▶ [TASK INSTRUCTIONS]: Without the pictures, copy all of the data exactly.

:::::

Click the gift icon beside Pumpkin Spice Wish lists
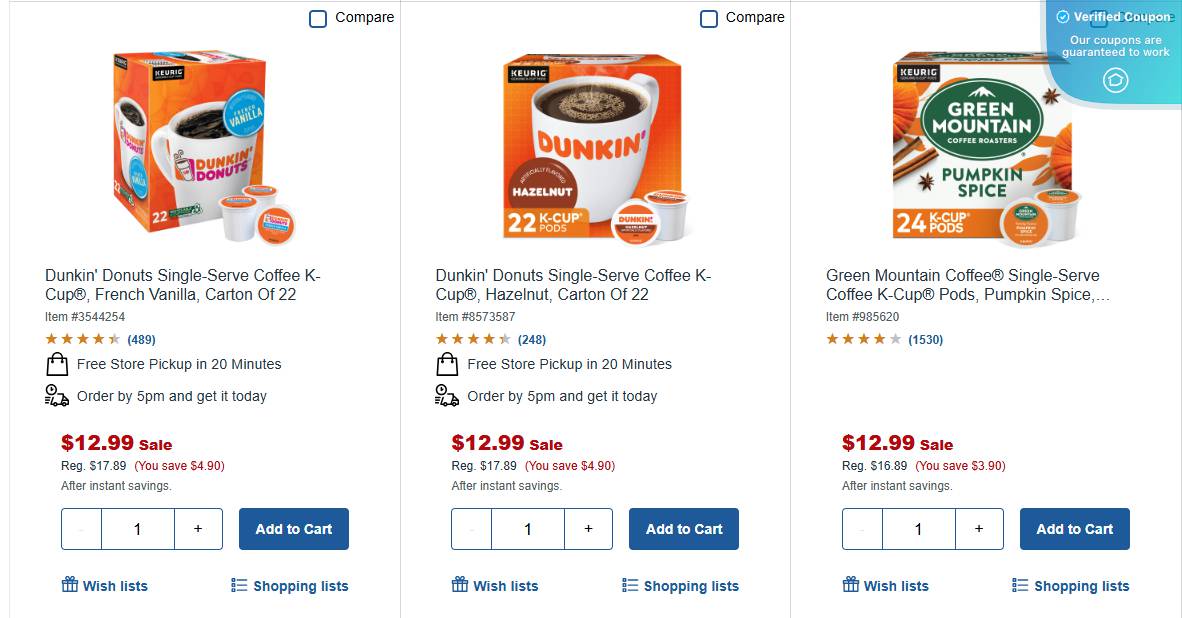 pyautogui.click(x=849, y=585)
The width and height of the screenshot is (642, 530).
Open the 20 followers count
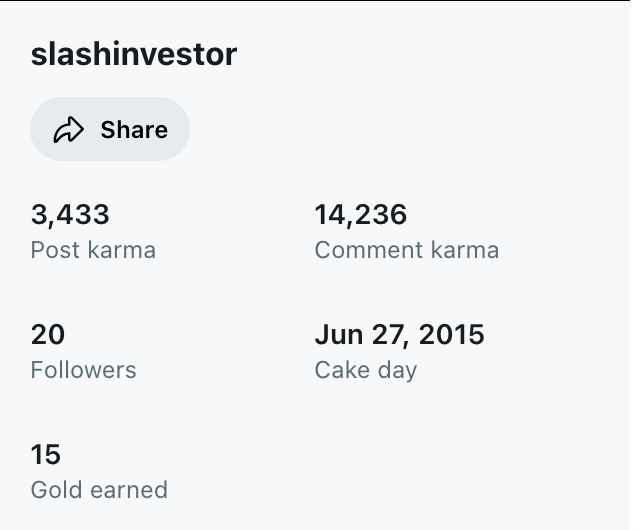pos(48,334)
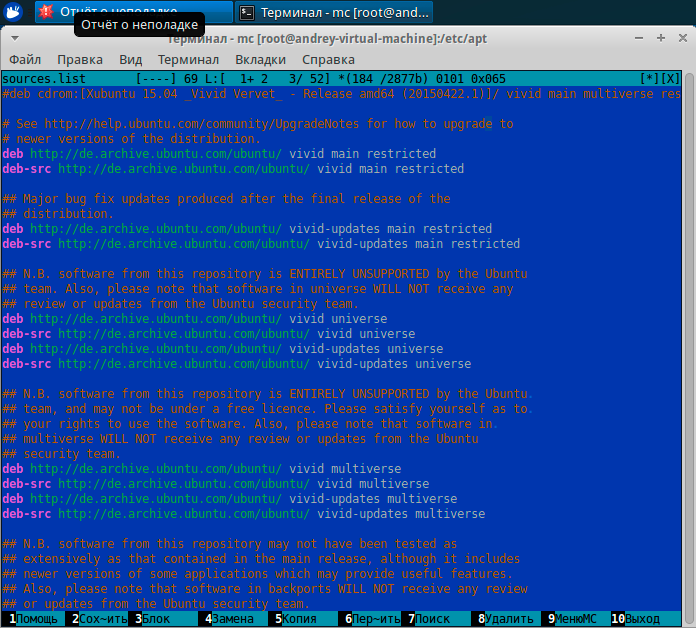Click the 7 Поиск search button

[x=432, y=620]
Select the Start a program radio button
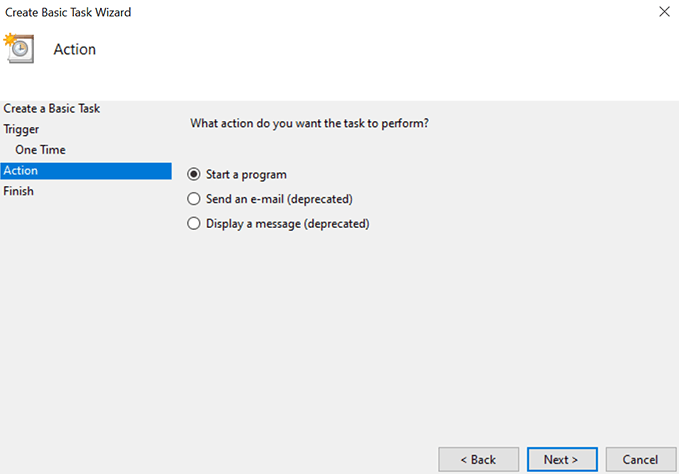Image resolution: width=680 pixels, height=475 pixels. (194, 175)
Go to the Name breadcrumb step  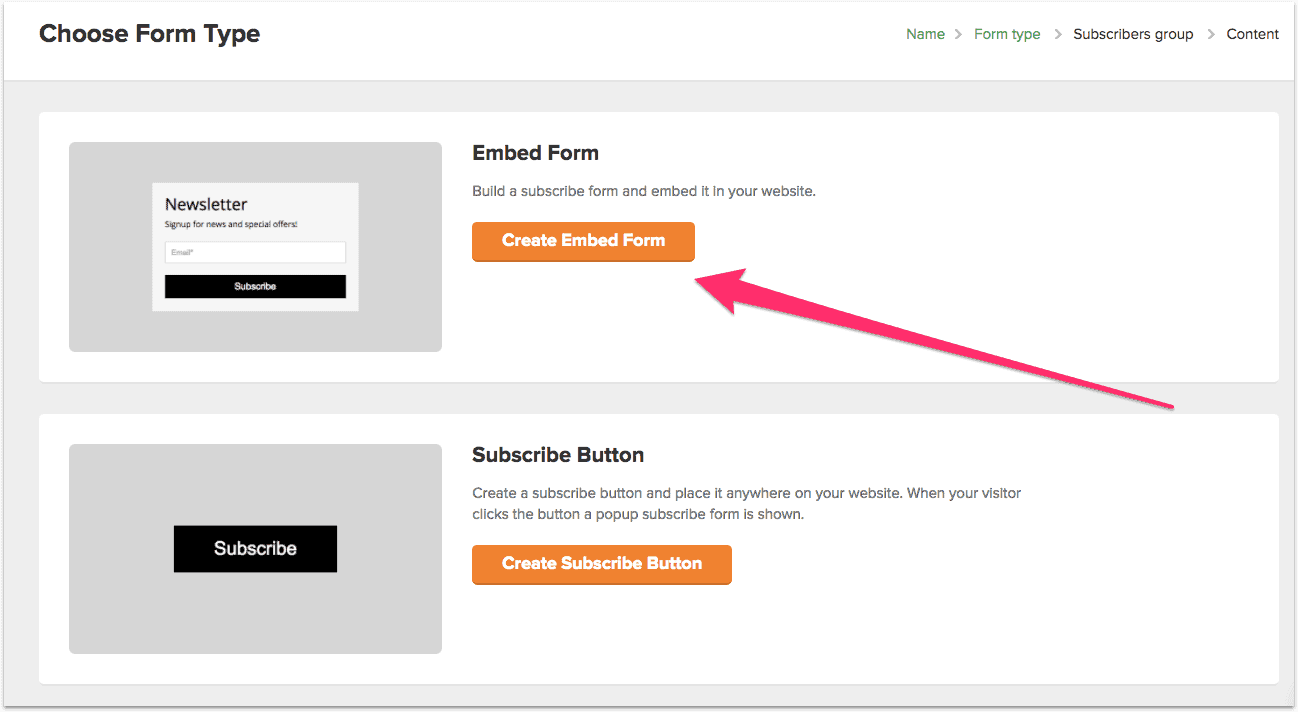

:::::

▶ [TASK RESULT]:
Click the gift icon beside Pumpkin Spice Wish lists
 pyautogui.click(x=849, y=585)
The width and height of the screenshot is (642, 530).
Open the 20 followers count
pos(48,334)
Click the 7 Поиск search button

[x=432, y=620]
Select the Start a program radio button
Image resolution: width=680 pixels, height=475 pixels. (194, 175)
Go to the Name breadcrumb step  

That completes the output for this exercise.